Makan malam dan perayaan akan diakhiri dengan pertunjukan kembang api. Itulah satu-satunya hal yang tersisa dalam acara, dan Bastian percaya pertunjukkan tersebut akan berlangsung sempurna. Kepercayaan diri yang muncul berkat keyakinan istrinya.
Odette melakukan pekerjaan yang baik sebagai nyonya rumah.
Bastian tidak lagi mempertanyakan kemampuannya. Wanita itu telah berubah menjadi seorang sosialita dalam hitungan bulan, dari hanya menjadi target simpati dan kebencian sampai musim semi lalu. Seolah-olah hal itu sudah lazim. Odette menyerupai seorang ratu yang telah menjalani kehidupan luar biasa sepanjang hidupnya.
Bastian menyukai penobatan yang telah ia beli dengan dananya sendiri. Ia percaya bahwa jika dunia tidak memberikan penobatan kepadanya, ia akan menemukan cara untuk mendapatkannya sendiri. Ada sesuatu yang menarik tentang mengenakan mahkota yang berkilauan dan memerintah dari singgasana emas yang megah, berapa pun biayanya.
"Bastian," suara Odette menyela pikirannya.
Saat Bastian mencari Odette di antara kerumunan, ia menjadi semakin bingung dengan ketidakhadirannya. Namun, tepat saat ia mulai khawatir, ia mendengar suara yang familiar.
Memalingkan kepalanya, Bastian melihat keluarga yang ia lewati sebelumnya. Wanita yang duduk dengan seorang anak di lengannya kini berdiri, ditemani oleh pria yang duduk di sebelahnya.
Bibir Bastian melengkung menjadi senyum ketika ia mengenali pasangan itu ternyata Odette dan Maxime, yang tadi ia sangka sepasang suami istri.

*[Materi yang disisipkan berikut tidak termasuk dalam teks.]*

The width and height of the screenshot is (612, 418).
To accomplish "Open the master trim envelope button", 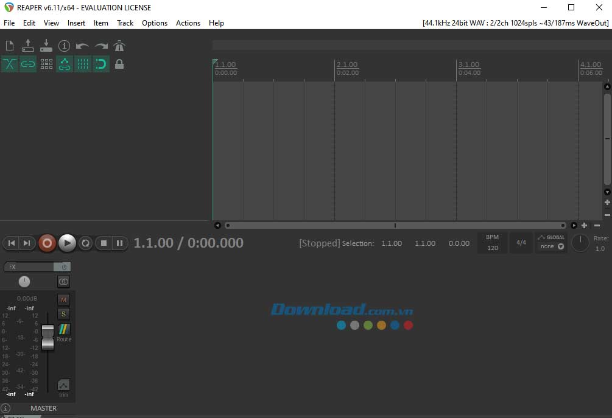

"Kapten Klauswitz, apa Anda menikmati pelayarannya?" Maxime adalah yang pertama memecah keheningan. Bastian berbalik ke arah suara itu, ekspresinya tabah dan tenang. Meskipun bertukar basa-basi formal, indranya tetap terpaku pada Odette, yang menggendong anak orang lain dengan sangat hati-hati.
Konfrontasi yang canggung itu berakhir saat anak kecil itu diambil dari Odette dan dikembalikan pada Maxime.
"Mama!" Suara anak itu tiba-tiba terdengar, memanggil Odette.
Saat Bastian melingkarkan lengan di pinggang istrinya, putri Count mulai menangis tak terkendali. Maxime dan Odette terkejut oleh ledakan tiba-tiba itu, wajah mereka memerah karena malu. Para tamu lain yang duduk di sekitar meja berbagi reaksi serupa.
Meskipun situasi canggung, anak itu terus terisak, memanggil Odette sebagai "mama" berulang kali dan dengan keputusasaan yang meningkat. Tangisannya begitu keras dan melengking sehingga bergema di seluruh pantai berpasir.